┌──
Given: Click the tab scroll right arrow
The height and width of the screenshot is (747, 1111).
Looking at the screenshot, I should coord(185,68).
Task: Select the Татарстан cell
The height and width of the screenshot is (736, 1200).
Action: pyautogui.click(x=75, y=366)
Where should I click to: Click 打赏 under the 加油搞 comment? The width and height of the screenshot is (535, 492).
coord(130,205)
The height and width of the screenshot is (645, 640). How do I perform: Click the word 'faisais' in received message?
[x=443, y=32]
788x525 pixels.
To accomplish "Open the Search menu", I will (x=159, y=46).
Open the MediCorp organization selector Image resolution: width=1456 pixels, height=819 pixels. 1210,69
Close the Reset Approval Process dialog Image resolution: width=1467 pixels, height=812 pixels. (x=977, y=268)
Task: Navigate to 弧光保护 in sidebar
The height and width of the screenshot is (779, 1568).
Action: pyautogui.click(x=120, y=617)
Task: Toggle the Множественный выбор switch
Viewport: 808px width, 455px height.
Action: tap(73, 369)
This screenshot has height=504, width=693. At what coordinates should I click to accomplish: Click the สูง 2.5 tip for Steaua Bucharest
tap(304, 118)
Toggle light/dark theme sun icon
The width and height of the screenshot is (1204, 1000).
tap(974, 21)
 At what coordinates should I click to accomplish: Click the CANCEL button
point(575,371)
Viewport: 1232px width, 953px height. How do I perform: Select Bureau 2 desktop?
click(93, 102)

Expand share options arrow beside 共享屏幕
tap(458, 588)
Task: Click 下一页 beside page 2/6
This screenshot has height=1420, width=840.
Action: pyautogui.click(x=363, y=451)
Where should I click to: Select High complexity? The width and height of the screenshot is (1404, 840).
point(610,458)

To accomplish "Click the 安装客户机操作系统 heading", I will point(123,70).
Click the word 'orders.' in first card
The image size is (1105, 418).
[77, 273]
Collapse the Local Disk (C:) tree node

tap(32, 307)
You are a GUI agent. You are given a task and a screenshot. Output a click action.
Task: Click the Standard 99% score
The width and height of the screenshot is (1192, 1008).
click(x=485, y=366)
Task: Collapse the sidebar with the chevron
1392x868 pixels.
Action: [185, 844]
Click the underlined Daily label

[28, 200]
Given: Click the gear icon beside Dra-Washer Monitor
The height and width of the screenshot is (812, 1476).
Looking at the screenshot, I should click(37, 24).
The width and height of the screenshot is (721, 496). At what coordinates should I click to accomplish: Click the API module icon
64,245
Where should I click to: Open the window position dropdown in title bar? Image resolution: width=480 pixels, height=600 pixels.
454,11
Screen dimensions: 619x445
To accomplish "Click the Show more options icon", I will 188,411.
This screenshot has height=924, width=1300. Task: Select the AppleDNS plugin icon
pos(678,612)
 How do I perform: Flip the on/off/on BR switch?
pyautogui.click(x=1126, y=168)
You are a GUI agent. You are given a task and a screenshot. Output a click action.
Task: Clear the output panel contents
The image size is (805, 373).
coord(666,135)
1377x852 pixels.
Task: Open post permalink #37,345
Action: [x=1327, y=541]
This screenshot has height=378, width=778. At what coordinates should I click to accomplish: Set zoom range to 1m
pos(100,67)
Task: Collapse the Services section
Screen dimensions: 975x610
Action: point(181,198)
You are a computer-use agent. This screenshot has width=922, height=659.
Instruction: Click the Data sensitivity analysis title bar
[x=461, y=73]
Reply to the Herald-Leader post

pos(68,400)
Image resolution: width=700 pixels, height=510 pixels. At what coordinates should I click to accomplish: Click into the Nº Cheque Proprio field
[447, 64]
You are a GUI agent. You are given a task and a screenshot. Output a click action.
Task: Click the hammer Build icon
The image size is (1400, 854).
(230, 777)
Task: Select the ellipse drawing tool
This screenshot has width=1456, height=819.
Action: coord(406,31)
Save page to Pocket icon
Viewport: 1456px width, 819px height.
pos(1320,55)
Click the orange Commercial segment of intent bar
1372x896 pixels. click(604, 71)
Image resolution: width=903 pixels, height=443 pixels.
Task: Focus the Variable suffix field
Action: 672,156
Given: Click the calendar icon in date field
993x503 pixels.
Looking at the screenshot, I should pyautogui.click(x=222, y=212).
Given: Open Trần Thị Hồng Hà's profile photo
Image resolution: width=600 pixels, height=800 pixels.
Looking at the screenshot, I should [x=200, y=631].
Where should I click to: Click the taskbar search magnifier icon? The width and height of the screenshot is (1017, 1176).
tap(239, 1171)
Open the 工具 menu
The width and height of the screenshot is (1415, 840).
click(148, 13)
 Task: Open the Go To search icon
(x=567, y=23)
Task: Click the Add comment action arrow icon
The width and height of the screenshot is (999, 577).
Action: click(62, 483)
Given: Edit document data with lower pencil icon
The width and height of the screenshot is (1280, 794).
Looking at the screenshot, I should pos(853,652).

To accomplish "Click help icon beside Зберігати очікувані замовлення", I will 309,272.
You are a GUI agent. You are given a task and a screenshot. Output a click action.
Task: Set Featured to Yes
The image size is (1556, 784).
└──
In the data, rewrite everything from "You are a computer-use" down to "Looking at the screenshot, I should [x=200, y=631]." with "hammer" swapped for "wrench", leaving all else the same.

> _Answer for the task_:
You are a computer-use agent. This screenshot has width=922, height=659.
Instruction: Click the Data sensitivity analysis title bar
[x=461, y=73]
Reply to the Herald-Leader post

pos(68,400)
Image resolution: width=700 pixels, height=510 pixels. At what coordinates should I click to accomplish: Click into the Nº Cheque Proprio field
[447, 64]
You are a GUI agent. You are given a task and a screenshot. Output a click action.
Task: Click the wrench Build icon
The image size is (1400, 854).
(230, 777)
Task: Select the ellipse drawing tool
This screenshot has width=1456, height=819.
Action: coord(406,31)
Save page to Pocket icon
Viewport: 1456px width, 819px height.
pos(1320,55)
Click the orange Commercial segment of intent bar
1372x896 pixels. click(604, 71)
Image resolution: width=903 pixels, height=443 pixels.
Task: Focus the Variable suffix field
Action: 672,156
Given: Click the calendar icon in date field
993x503 pixels.
Looking at the screenshot, I should pyautogui.click(x=222, y=212).
Given: Open Trần Thị Hồng Hà's profile photo
Image resolution: width=600 pixels, height=800 pixels.
Looking at the screenshot, I should [x=200, y=631].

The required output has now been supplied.